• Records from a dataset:
.....

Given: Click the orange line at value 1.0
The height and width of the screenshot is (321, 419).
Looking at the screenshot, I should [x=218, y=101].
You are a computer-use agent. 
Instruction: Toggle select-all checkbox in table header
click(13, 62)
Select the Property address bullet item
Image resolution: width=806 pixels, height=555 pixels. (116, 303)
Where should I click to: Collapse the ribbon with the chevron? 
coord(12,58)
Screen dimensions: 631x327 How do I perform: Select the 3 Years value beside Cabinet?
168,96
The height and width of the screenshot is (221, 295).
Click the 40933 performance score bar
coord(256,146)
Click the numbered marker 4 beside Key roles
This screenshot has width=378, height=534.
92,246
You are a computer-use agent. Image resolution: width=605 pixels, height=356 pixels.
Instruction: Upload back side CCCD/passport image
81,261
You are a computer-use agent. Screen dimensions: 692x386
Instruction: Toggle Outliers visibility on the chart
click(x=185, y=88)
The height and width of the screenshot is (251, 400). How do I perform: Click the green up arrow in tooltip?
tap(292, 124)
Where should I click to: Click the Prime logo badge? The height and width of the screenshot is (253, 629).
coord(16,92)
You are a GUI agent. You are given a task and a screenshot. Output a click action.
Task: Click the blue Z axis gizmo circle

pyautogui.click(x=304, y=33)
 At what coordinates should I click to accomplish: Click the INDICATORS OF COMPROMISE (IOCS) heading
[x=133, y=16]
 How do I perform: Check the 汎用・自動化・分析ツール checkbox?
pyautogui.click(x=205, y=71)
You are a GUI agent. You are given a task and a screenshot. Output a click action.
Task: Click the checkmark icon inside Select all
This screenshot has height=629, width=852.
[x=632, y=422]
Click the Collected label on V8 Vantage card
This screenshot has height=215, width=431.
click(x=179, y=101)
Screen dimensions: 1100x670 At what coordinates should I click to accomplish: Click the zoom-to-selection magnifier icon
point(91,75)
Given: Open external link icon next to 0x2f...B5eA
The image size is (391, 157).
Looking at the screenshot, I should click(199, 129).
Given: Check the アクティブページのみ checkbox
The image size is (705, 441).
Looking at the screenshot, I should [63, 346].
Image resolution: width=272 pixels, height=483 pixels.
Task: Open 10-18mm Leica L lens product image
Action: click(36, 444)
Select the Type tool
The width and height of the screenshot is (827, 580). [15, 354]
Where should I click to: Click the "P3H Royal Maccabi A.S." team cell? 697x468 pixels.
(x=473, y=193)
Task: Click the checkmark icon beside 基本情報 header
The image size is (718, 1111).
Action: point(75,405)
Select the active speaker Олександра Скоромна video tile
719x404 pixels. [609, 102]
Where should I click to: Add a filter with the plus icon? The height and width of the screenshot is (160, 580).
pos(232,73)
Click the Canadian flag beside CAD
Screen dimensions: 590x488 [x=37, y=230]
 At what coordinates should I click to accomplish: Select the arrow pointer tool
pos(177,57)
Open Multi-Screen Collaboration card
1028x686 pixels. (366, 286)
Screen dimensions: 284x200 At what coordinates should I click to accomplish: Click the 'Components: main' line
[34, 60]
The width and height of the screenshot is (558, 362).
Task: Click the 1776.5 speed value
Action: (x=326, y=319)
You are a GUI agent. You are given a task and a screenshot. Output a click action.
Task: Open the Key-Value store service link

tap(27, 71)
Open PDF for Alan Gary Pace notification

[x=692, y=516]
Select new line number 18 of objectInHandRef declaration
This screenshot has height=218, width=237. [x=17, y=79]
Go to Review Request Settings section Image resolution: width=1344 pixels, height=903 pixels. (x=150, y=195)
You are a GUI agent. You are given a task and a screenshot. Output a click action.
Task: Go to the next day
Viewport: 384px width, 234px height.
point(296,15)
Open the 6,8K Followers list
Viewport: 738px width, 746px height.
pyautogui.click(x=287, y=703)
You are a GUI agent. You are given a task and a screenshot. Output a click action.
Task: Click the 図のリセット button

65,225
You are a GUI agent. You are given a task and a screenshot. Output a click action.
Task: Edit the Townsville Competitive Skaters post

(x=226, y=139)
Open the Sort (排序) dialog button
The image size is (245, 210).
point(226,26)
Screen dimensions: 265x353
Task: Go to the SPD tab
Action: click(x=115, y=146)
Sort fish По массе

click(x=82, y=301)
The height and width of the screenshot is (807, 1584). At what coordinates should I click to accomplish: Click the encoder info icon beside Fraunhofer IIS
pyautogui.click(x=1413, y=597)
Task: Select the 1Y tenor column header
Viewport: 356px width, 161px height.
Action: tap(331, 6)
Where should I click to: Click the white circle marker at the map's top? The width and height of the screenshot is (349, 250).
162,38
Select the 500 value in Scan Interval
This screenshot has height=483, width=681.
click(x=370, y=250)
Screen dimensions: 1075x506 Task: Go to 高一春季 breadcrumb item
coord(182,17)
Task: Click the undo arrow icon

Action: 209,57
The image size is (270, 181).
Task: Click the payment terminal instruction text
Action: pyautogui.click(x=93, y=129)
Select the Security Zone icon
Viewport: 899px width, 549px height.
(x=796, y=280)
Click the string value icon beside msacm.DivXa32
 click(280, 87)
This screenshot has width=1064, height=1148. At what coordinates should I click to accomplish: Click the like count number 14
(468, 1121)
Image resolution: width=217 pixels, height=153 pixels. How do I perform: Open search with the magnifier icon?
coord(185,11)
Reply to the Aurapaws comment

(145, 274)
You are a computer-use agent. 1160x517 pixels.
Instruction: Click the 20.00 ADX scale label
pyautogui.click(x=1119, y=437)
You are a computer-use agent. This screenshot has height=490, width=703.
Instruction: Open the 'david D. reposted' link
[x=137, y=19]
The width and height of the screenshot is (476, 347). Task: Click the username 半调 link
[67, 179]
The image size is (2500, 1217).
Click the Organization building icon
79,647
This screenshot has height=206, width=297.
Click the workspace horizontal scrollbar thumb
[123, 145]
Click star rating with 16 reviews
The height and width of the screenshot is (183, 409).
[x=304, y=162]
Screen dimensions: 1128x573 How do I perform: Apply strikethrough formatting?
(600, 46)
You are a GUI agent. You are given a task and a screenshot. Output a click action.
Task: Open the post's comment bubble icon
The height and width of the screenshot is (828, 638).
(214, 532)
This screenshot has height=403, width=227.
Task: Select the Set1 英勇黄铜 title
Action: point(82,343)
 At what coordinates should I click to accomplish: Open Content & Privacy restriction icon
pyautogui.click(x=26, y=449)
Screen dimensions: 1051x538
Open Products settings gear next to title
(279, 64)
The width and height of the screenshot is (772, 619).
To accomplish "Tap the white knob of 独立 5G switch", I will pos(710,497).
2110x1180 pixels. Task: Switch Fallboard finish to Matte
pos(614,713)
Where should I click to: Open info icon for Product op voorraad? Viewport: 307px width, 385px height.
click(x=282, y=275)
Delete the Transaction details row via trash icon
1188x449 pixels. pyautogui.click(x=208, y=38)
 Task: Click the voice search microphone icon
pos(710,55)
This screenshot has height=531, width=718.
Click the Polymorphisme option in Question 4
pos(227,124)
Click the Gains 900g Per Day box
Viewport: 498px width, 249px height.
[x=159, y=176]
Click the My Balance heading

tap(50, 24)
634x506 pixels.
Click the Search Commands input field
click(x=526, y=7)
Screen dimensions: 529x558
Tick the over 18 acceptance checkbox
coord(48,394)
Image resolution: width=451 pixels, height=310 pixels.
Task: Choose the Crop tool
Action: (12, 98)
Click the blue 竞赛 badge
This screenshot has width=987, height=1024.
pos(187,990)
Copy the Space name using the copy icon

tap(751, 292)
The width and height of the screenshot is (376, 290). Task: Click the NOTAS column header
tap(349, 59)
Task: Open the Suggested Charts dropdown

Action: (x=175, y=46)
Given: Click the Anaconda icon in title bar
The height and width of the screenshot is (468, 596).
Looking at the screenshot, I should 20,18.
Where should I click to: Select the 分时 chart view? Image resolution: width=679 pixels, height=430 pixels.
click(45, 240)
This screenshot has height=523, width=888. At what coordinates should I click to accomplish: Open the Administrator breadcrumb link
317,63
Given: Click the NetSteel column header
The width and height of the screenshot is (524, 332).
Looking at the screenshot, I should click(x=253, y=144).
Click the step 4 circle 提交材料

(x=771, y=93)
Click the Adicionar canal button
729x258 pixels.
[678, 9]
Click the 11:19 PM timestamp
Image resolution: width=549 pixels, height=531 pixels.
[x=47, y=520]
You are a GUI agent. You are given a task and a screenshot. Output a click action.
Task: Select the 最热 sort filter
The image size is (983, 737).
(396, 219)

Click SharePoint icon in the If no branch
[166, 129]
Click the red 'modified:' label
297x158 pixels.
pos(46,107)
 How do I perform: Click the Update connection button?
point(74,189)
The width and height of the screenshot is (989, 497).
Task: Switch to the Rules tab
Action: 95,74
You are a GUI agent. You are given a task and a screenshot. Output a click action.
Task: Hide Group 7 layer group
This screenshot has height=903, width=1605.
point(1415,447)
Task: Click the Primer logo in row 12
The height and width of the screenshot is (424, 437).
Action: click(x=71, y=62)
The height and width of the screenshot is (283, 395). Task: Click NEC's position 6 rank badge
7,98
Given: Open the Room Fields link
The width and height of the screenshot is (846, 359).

.....

• What this task involves: Among the lines of the data, identify those with the word "checkmark". Copy each of them.

• Exercise response:
Task: Click the checkmark icon inside Select all
Task: Click the checkmark icon beside 基本情報 header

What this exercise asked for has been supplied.